## Data supplied

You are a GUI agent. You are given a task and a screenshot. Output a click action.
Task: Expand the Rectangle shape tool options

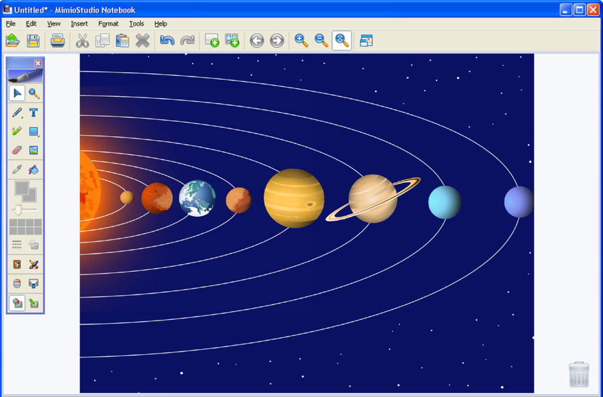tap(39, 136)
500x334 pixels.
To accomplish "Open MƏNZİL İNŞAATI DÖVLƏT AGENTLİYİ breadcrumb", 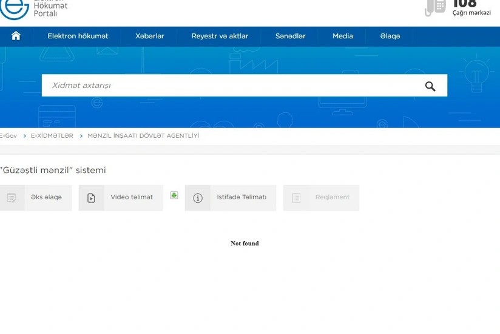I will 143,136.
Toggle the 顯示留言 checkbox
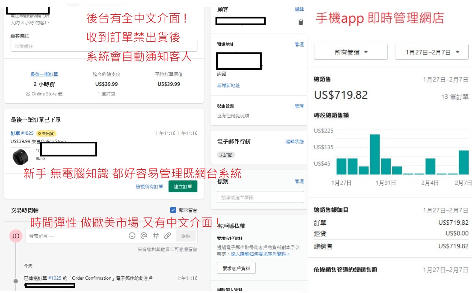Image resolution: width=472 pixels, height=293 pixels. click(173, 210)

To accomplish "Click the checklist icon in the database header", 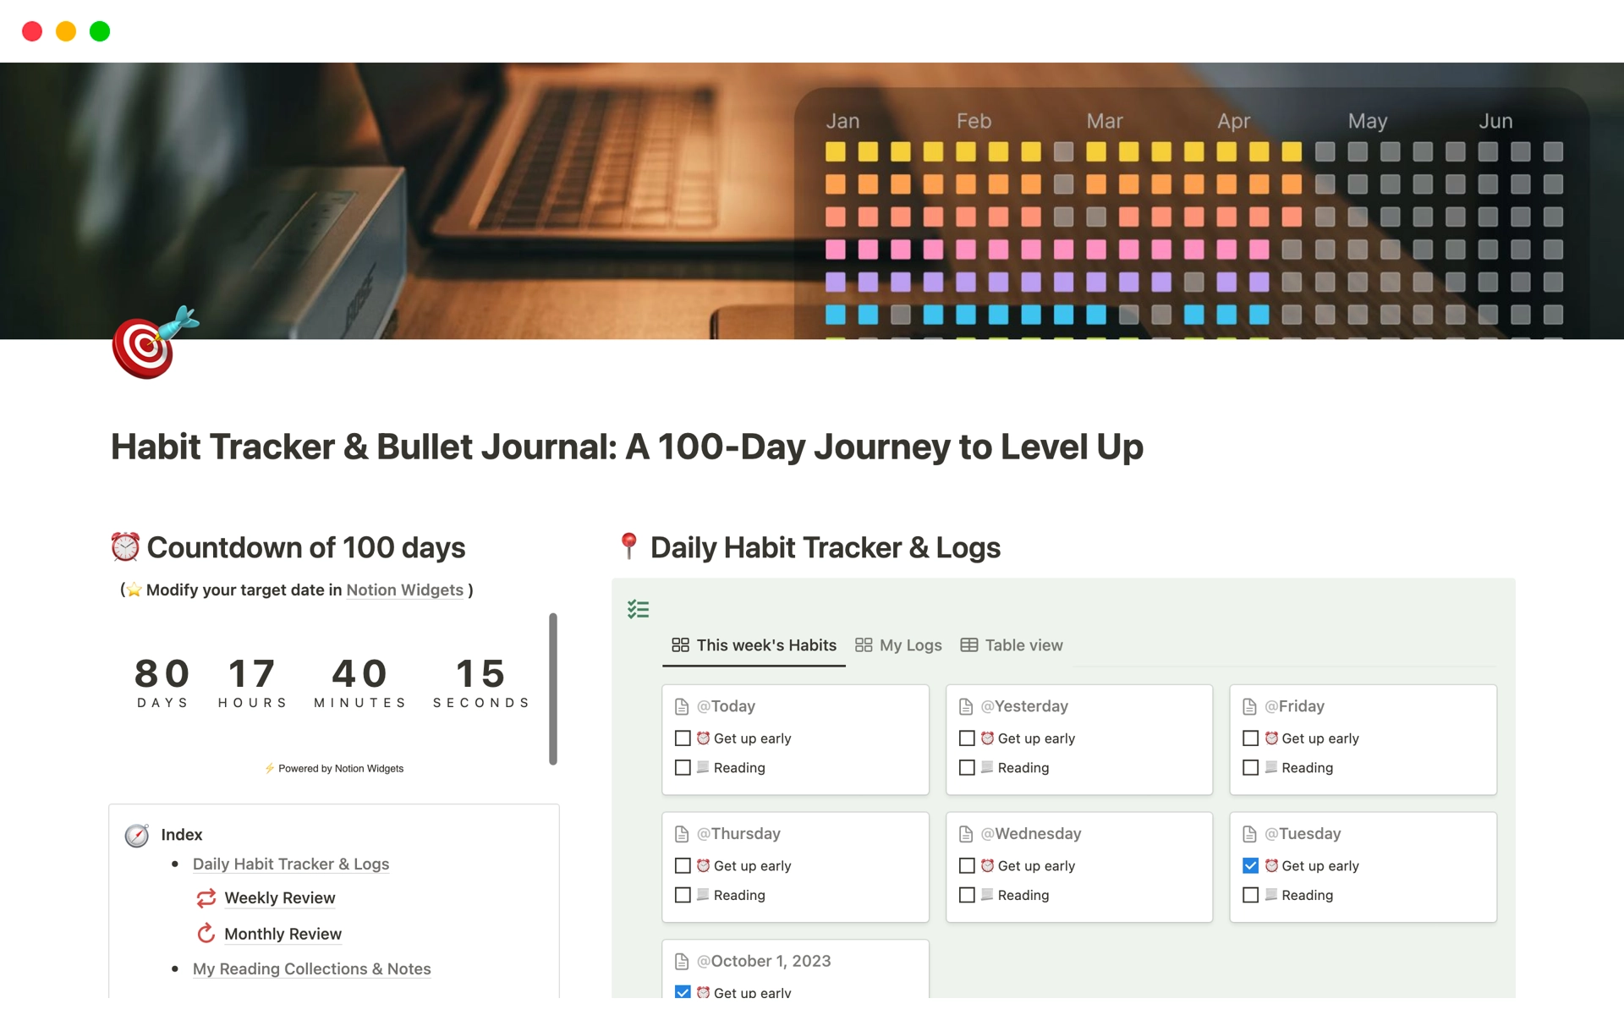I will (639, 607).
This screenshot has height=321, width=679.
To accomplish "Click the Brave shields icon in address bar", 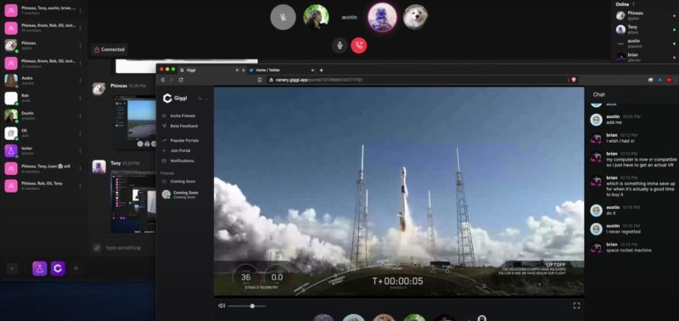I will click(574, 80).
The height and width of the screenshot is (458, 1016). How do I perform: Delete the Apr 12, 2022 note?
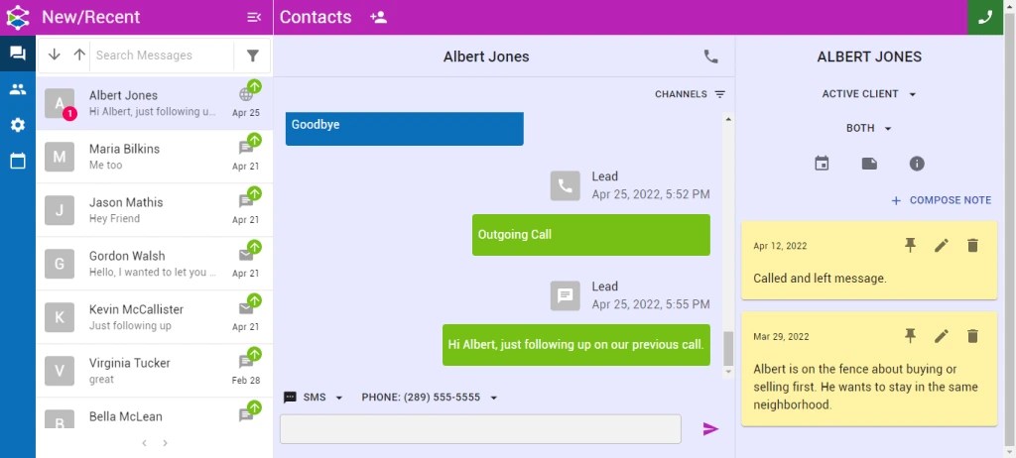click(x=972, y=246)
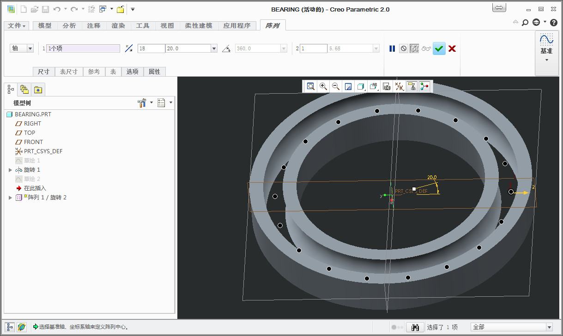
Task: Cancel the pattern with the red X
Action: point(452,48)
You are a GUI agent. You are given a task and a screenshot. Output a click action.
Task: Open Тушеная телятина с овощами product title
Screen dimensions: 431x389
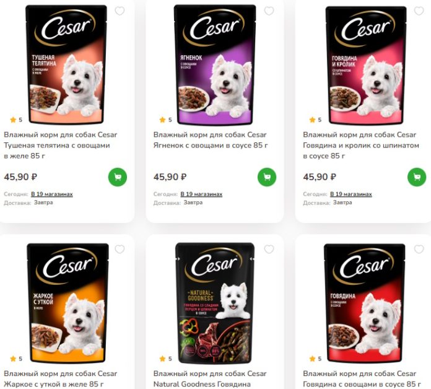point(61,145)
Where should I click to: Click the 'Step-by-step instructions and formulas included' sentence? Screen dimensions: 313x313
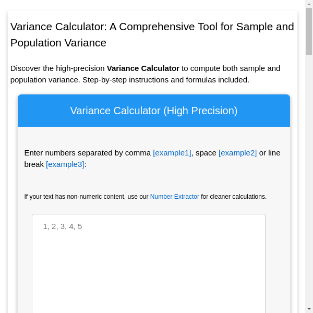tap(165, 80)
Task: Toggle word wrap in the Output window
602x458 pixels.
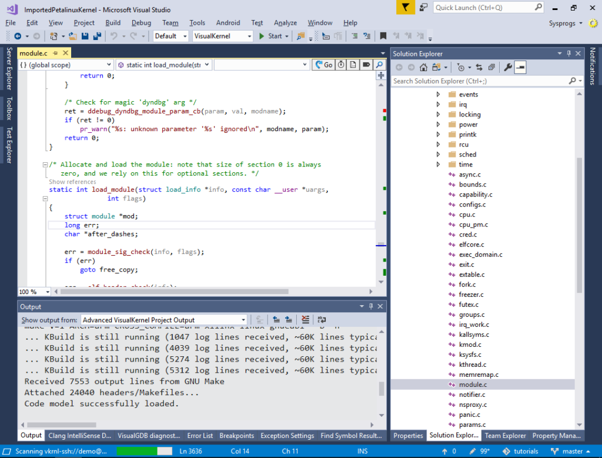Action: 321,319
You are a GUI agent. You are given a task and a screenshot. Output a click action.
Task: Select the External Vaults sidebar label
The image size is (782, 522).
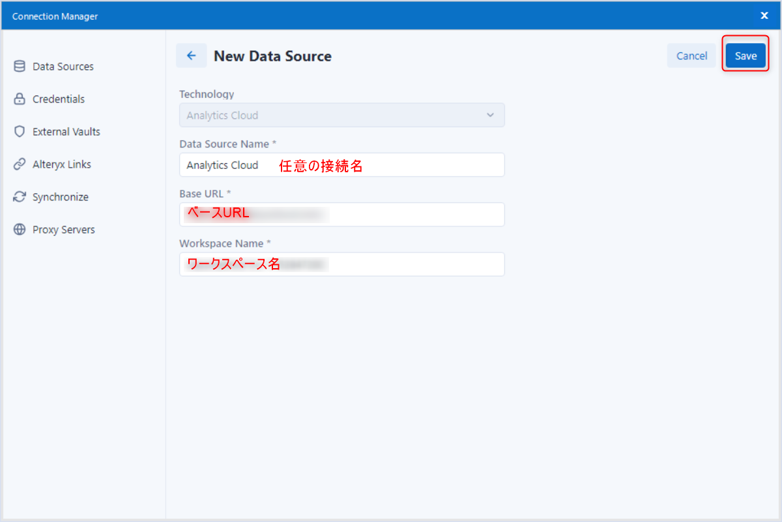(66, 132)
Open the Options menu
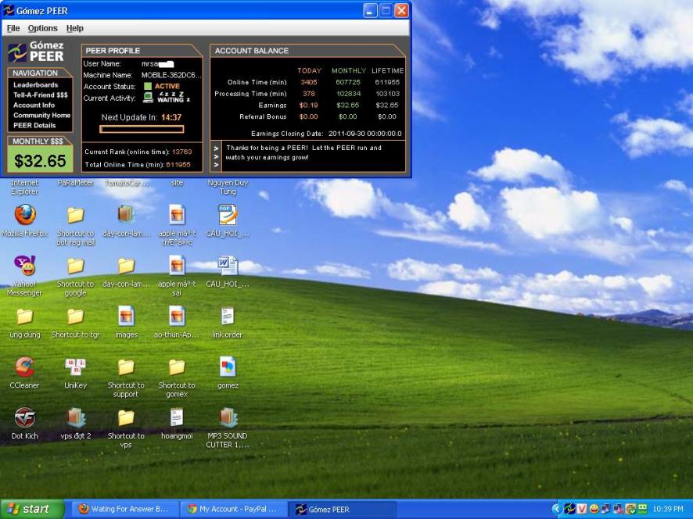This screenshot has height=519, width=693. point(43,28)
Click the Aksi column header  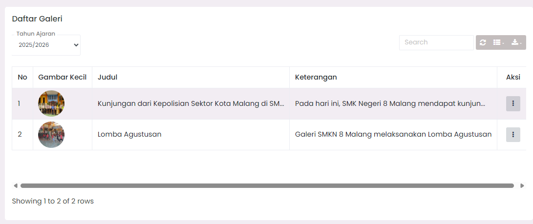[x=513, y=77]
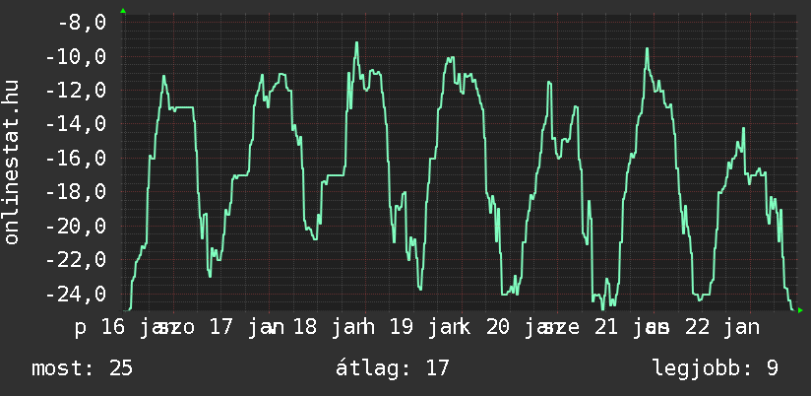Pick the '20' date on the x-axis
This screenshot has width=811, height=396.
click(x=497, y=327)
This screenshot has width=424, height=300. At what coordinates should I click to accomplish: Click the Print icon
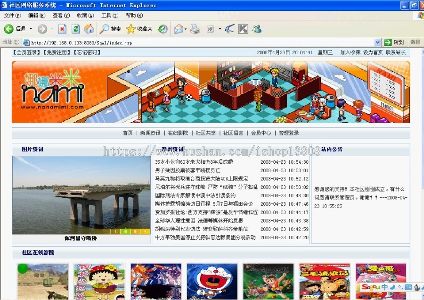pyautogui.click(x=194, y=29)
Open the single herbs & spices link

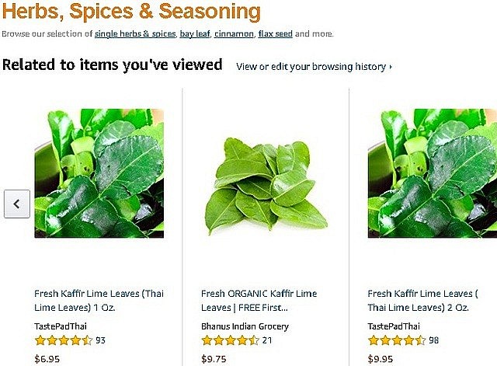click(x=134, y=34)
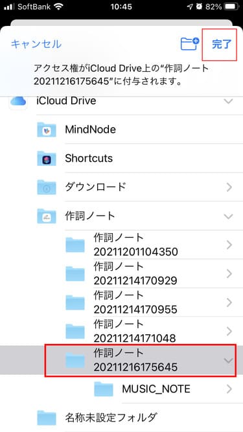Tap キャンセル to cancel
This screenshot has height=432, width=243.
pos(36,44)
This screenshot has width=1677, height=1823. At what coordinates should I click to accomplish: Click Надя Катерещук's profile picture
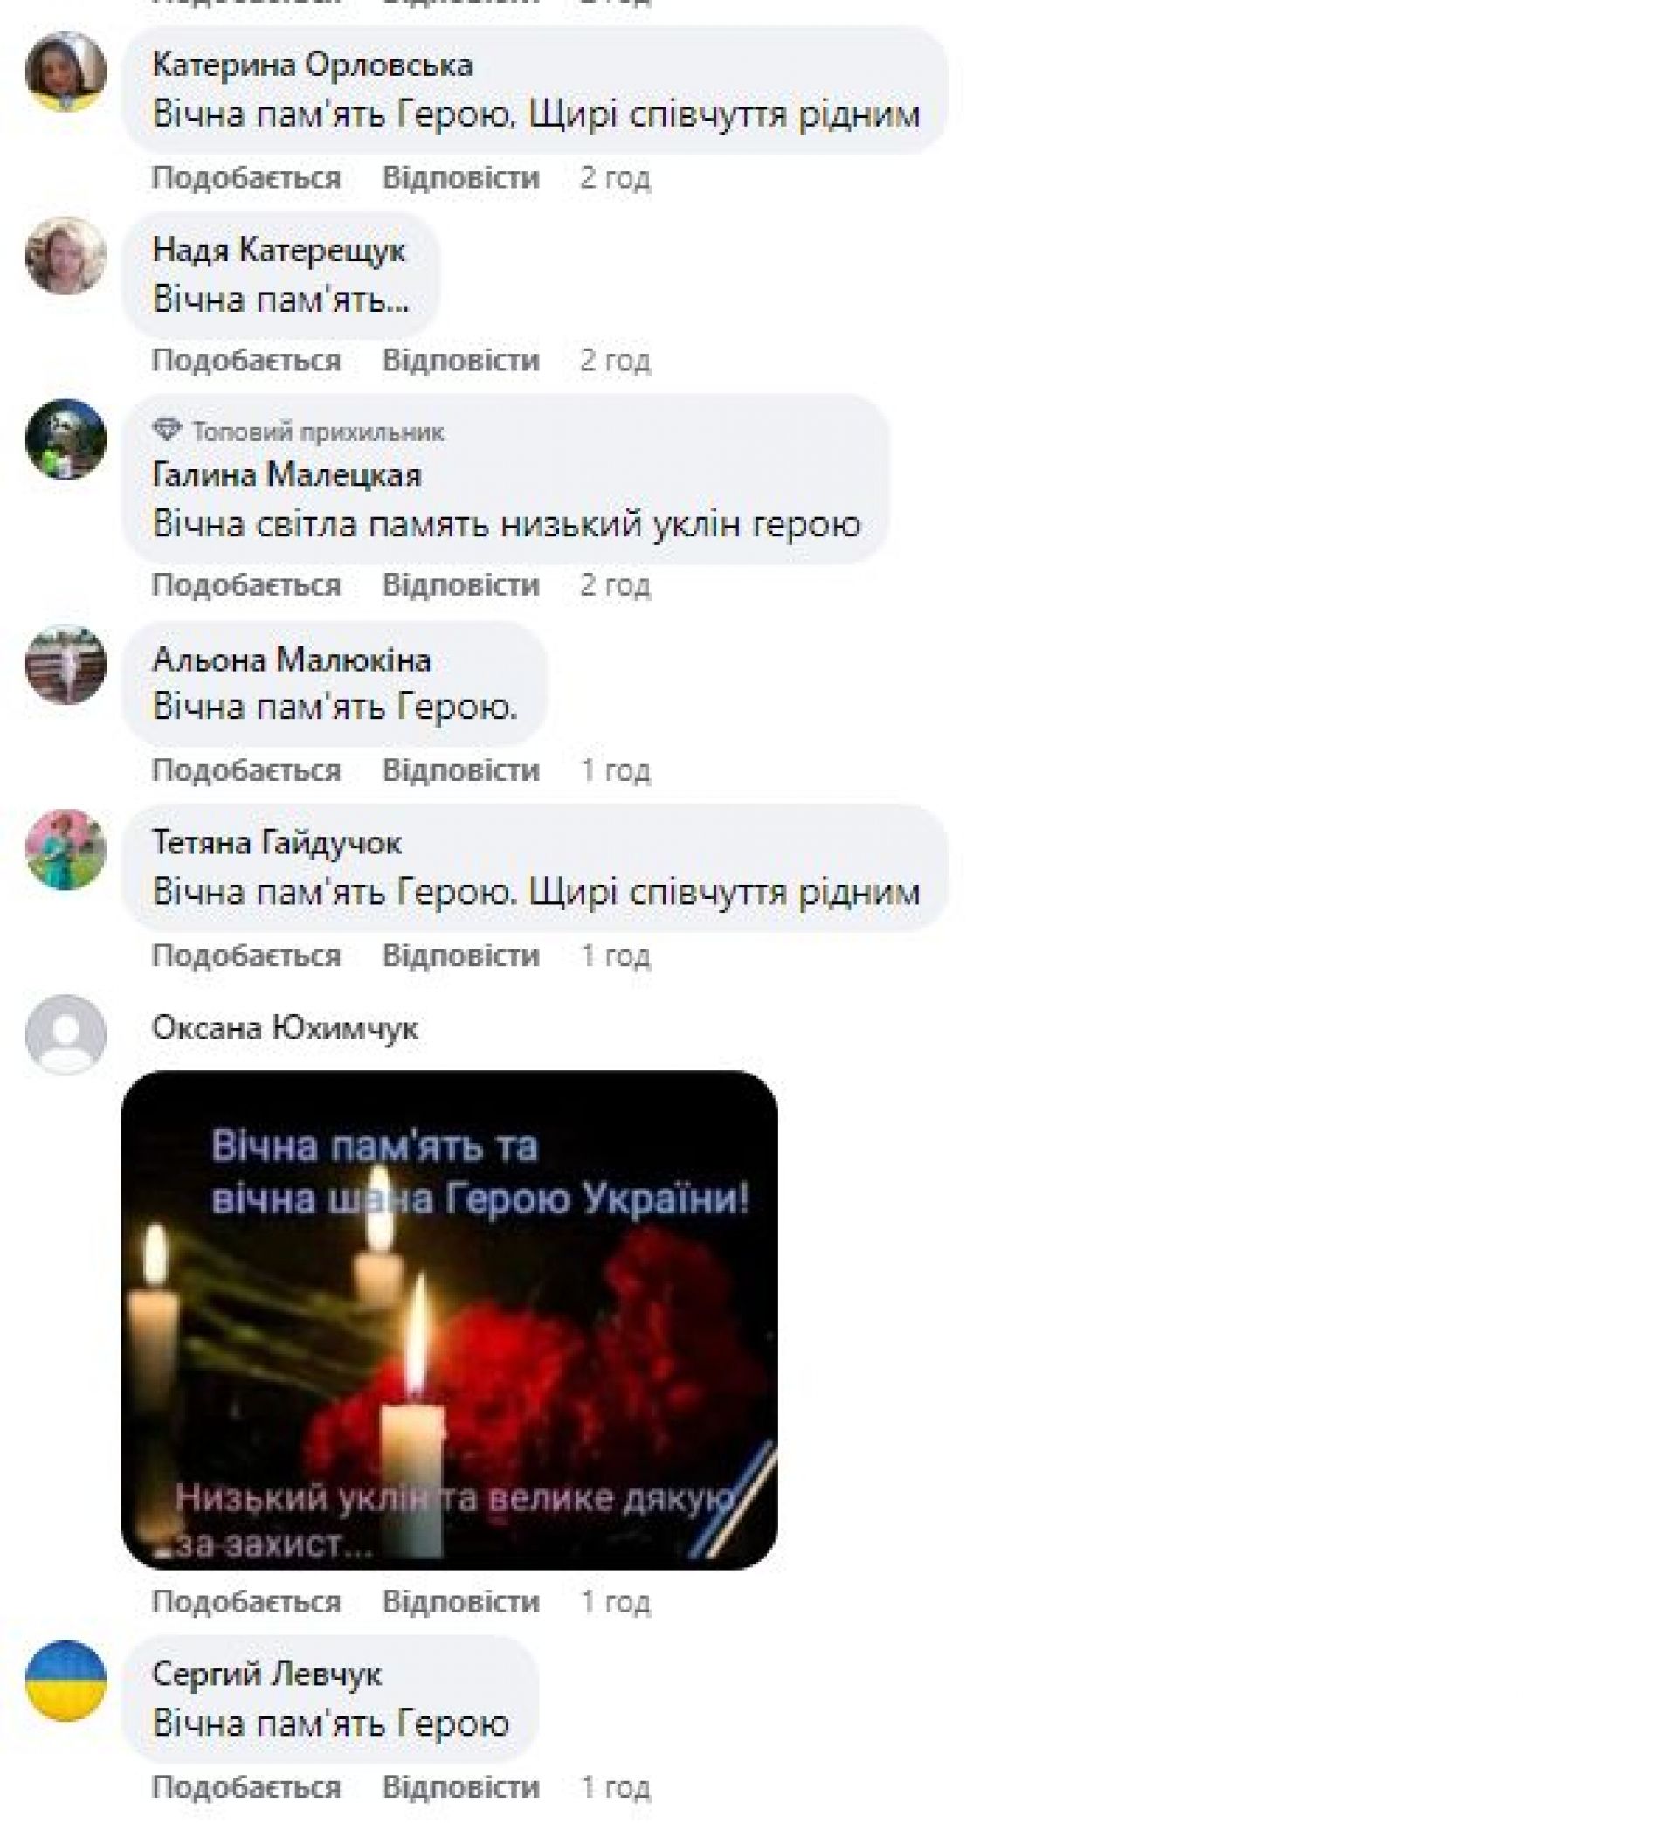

## Task directions
Give again, exactly, each line from the one that contains "Open the single herbs & spices link" through the last line of the material above. Pictures do not belong in the copy.

## Output for this exercise
Open the single herbs & spices link

click(x=134, y=34)
Tap キャンセル to cancel
This screenshot has height=432, width=243.
pos(36,44)
This screenshot has width=1677, height=1823. At what coordinates should I click to accomplish: Click Надя Катерещук's profile picture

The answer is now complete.